**Exercise prompt:**
Look through the data below and return each line where "height" appears.

**Given entries:**
######
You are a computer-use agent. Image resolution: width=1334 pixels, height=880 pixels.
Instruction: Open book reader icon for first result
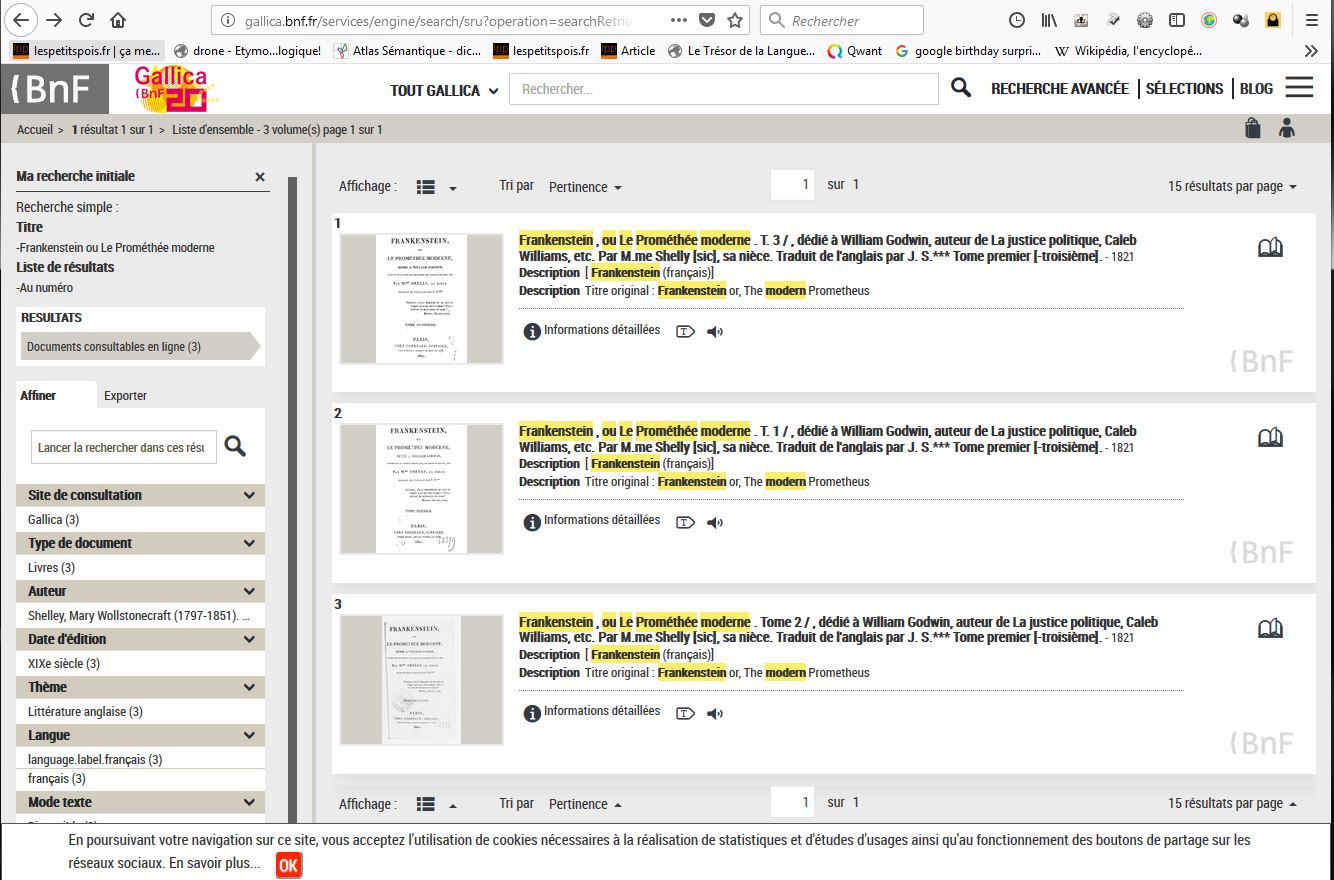[1270, 248]

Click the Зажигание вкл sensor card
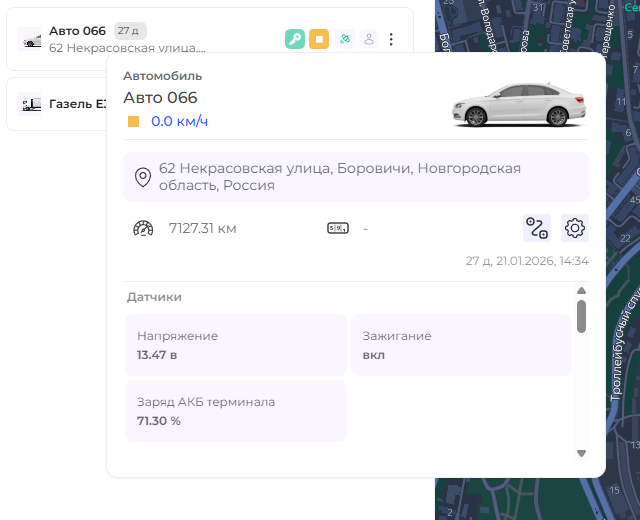tap(461, 345)
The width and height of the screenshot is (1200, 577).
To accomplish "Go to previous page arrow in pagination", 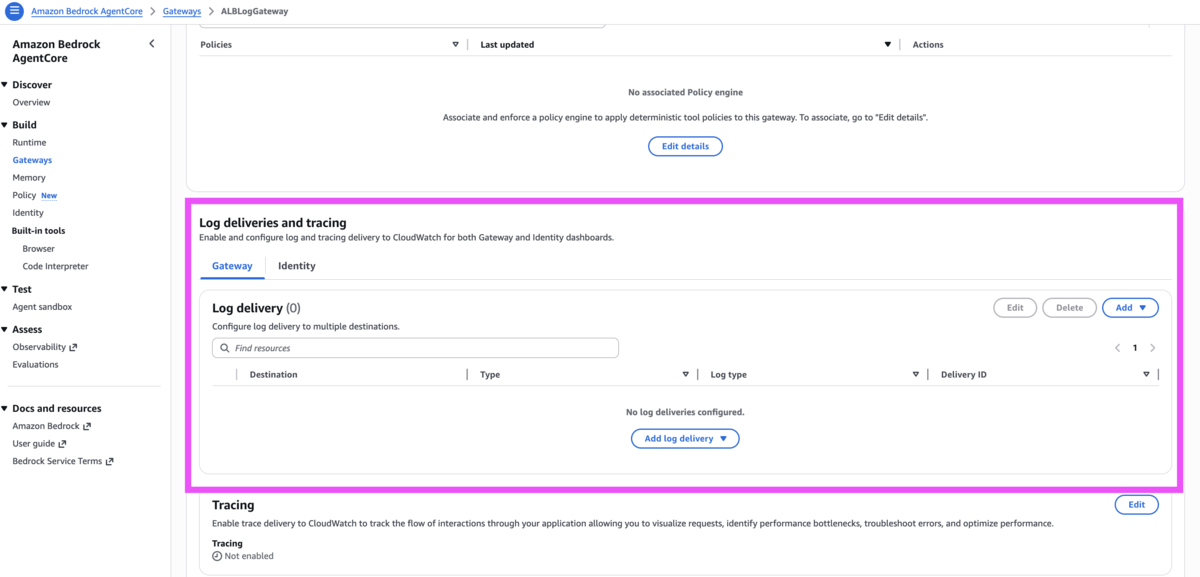I will click(1117, 348).
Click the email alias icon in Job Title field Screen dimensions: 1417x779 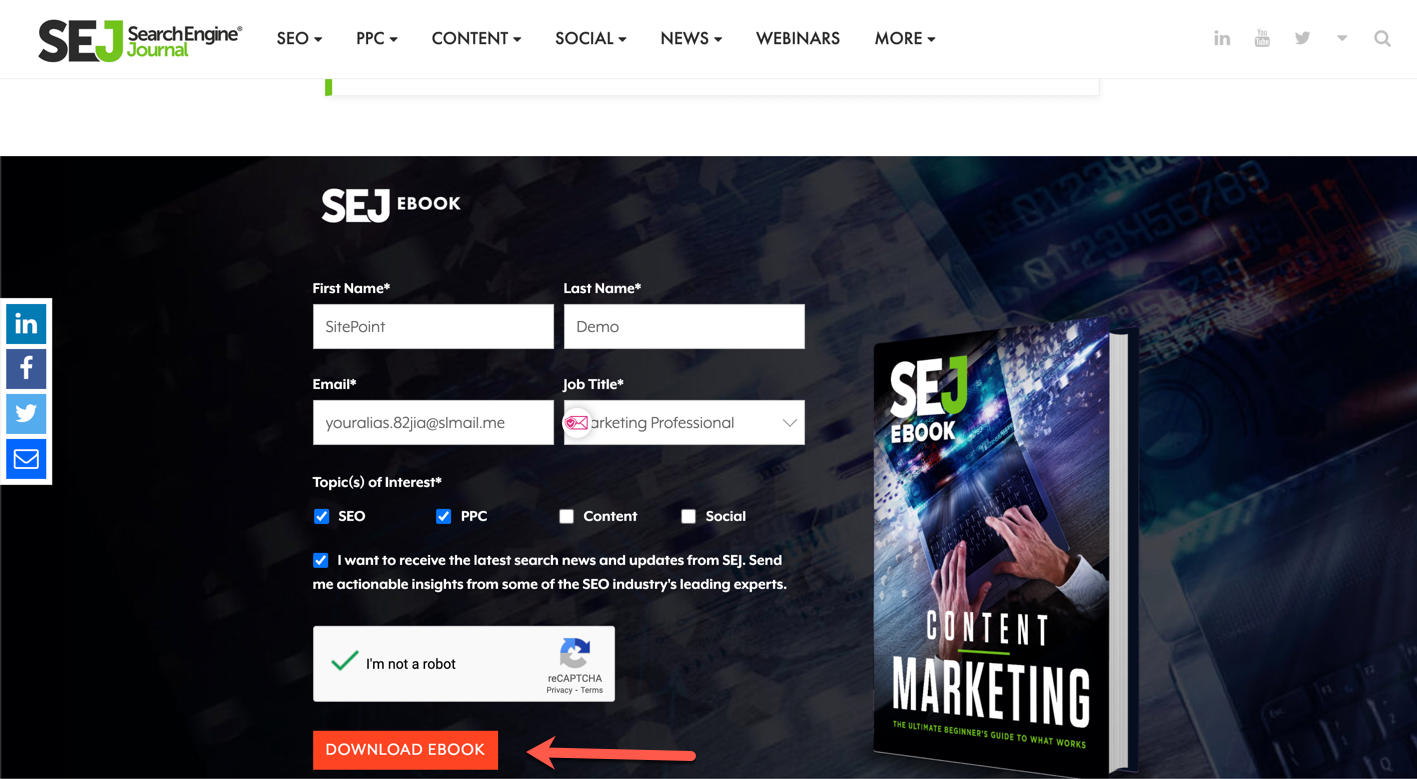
######
**Result of this exercise:**
You are a computer-use agent. Image resolution: width=1334 pixels, height=880 pixels.
The width and height of the screenshot is (1200, 577).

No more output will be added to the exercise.